**What is needed:** When you return the entries, keep every word and mark exactly as it is.

── Dataset records

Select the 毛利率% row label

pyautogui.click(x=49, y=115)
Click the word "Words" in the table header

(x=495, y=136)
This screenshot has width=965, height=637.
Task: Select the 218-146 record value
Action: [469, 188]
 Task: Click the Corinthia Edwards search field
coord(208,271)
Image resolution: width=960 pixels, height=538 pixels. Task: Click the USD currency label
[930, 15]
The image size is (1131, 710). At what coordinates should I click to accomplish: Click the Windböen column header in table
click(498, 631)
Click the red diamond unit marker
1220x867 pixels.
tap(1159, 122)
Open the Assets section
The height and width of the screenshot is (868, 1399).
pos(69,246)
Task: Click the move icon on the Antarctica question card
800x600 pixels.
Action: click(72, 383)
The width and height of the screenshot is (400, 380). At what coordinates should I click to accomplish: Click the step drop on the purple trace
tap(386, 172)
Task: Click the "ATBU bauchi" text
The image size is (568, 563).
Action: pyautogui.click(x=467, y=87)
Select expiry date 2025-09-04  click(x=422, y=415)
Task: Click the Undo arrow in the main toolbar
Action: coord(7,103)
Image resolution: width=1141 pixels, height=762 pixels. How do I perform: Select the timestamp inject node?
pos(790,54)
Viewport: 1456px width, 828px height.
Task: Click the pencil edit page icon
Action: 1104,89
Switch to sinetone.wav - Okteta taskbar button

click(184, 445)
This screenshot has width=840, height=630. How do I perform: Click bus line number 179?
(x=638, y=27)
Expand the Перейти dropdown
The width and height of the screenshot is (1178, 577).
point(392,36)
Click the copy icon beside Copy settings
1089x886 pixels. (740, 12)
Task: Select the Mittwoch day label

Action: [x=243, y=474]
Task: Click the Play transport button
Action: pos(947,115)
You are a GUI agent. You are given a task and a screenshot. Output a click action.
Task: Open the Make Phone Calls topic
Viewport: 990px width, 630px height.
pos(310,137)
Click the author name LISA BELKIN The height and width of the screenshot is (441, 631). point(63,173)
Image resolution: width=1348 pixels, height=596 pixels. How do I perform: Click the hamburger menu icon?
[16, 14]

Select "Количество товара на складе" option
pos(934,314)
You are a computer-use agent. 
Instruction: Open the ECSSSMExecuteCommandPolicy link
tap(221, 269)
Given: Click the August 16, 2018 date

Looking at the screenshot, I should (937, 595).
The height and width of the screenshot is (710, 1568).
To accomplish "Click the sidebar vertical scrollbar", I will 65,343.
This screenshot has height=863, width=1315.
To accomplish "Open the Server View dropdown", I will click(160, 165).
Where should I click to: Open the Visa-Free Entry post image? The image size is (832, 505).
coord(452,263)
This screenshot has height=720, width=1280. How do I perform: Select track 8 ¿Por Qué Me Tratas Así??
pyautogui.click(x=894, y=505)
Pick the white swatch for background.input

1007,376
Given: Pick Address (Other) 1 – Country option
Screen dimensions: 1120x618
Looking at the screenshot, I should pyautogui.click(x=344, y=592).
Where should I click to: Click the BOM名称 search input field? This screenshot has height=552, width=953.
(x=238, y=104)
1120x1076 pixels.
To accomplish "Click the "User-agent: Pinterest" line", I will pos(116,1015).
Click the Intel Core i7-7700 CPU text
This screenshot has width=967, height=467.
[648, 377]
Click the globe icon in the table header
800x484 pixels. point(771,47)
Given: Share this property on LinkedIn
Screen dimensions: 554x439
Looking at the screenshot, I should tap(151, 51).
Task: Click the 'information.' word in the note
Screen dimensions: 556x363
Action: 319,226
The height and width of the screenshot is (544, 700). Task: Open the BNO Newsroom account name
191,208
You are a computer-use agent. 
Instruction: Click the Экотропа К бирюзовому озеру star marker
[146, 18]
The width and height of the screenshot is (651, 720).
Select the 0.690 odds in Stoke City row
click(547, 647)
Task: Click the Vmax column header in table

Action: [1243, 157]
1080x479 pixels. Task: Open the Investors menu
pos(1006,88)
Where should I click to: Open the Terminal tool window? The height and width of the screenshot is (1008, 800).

────

**Finished exercise:**
Select the 毛利率% row label

pyautogui.click(x=49, y=115)
Click the word "Words" in the table header

(x=495, y=136)
This screenshot has width=965, height=637.
Task: Select the 218-146 record value
Action: [469, 188]
 Task: Click the Corinthia Edwards search field
coord(208,271)
Image resolution: width=960 pixels, height=538 pixels. Task: Click the USD currency label
[930, 15]
The image size is (1131, 710). At what coordinates should I click to accomplish: Click the Windböen column header in table
click(498, 631)
Click the red diamond unit marker
1220x867 pixels.
tap(1159, 122)
Open the Assets section
The height and width of the screenshot is (868, 1399).
pos(69,246)
Task: Click the move icon on the Antarctica question card
800x600 pixels.
Action: click(72, 383)
The width and height of the screenshot is (400, 380). At what coordinates should I click to accomplish: Click the step drop on the purple trace
tap(386, 172)
Task: Click the "ATBU bauchi" text
The image size is (568, 563).
Action: pyautogui.click(x=467, y=87)
Select expiry date 2025-09-04  click(x=422, y=415)
Task: Click the Undo arrow in the main toolbar
Action: coord(7,103)
Image resolution: width=1141 pixels, height=762 pixels. How do I perform: Select the timestamp inject node?
pos(790,54)
Viewport: 1456px width, 828px height.
Task: Click the pencil edit page icon
Action: 1104,89
Switch to sinetone.wav - Okteta taskbar button

click(184, 445)
This screenshot has width=840, height=630. How do I perform: Click bus line number 179?
(x=638, y=27)
Expand the Перейти dropdown
The width and height of the screenshot is (1178, 577).
point(392,36)
Click the copy icon beside Copy settings
1089x886 pixels. (740, 12)
Task: Select the Mittwoch day label

Action: [x=243, y=474]
Task: Click the Play transport button
Action: pos(947,115)
You are a GUI agent. You are given a task and a screenshot. Output a click action.
Task: Open the Make Phone Calls topic
Viewport: 990px width, 630px height.
pos(310,137)
Click the author name LISA BELKIN The height and width of the screenshot is (441, 631). point(63,173)
Image resolution: width=1348 pixels, height=596 pixels. How do I perform: Click the hamburger menu icon?
[16, 14]

Select "Количество товара на складе" option
pos(934,314)
You are a computer-use agent. 
Instruction: Open the ECSSSMExecuteCommandPolicy link
tap(221, 269)
Given: Click the August 16, 2018 date

Looking at the screenshot, I should (937, 595).
The height and width of the screenshot is (710, 1568).
To accomplish "Click the sidebar vertical scrollbar", I will 65,343.
This screenshot has height=863, width=1315.
To accomplish "Open the Server View dropdown", I will click(160, 165).
Where should I click to: Open the Visa-Free Entry post image? The image size is (832, 505).
coord(452,263)
This screenshot has height=720, width=1280. How do I perform: Select track 8 ¿Por Qué Me Tratas Así??
pyautogui.click(x=894, y=505)
Pick the white swatch for background.input

1007,376
Given: Pick Address (Other) 1 – Country option
Screen dimensions: 1120x618
Looking at the screenshot, I should pyautogui.click(x=344, y=592).
Where should I click to: Click the BOM名称 search input field? This screenshot has height=552, width=953.
(x=238, y=104)
1120x1076 pixels.
To accomplish "Click the "User-agent: Pinterest" line", I will pos(116,1015).
Click the Intel Core i7-7700 CPU text
This screenshot has width=967, height=467.
[648, 377]
Click the globe icon in the table header
800x484 pixels. point(771,47)
Given: Share this property on LinkedIn
Screen dimensions: 554x439
Looking at the screenshot, I should tap(151, 51).
Task: Click the 'information.' word in the note
Screen dimensions: 556x363
Action: 319,226
The height and width of the screenshot is (544, 700). Task: Open the BNO Newsroom account name
191,208
You are a computer-use agent. 
Instruction: Click the Экотропа К бирюзовому озеру star marker
[146, 18]
The width and height of the screenshot is (651, 720).
Select the 0.690 odds in Stoke City row
click(547, 647)
Task: Click the Vmax column header in table

Action: [1243, 157]
1080x479 pixels. Task: Open the Investors menu
pos(1006,88)
Where should I click to: Open the Terminal tool window? The height and width of the screenshot is (1008, 800).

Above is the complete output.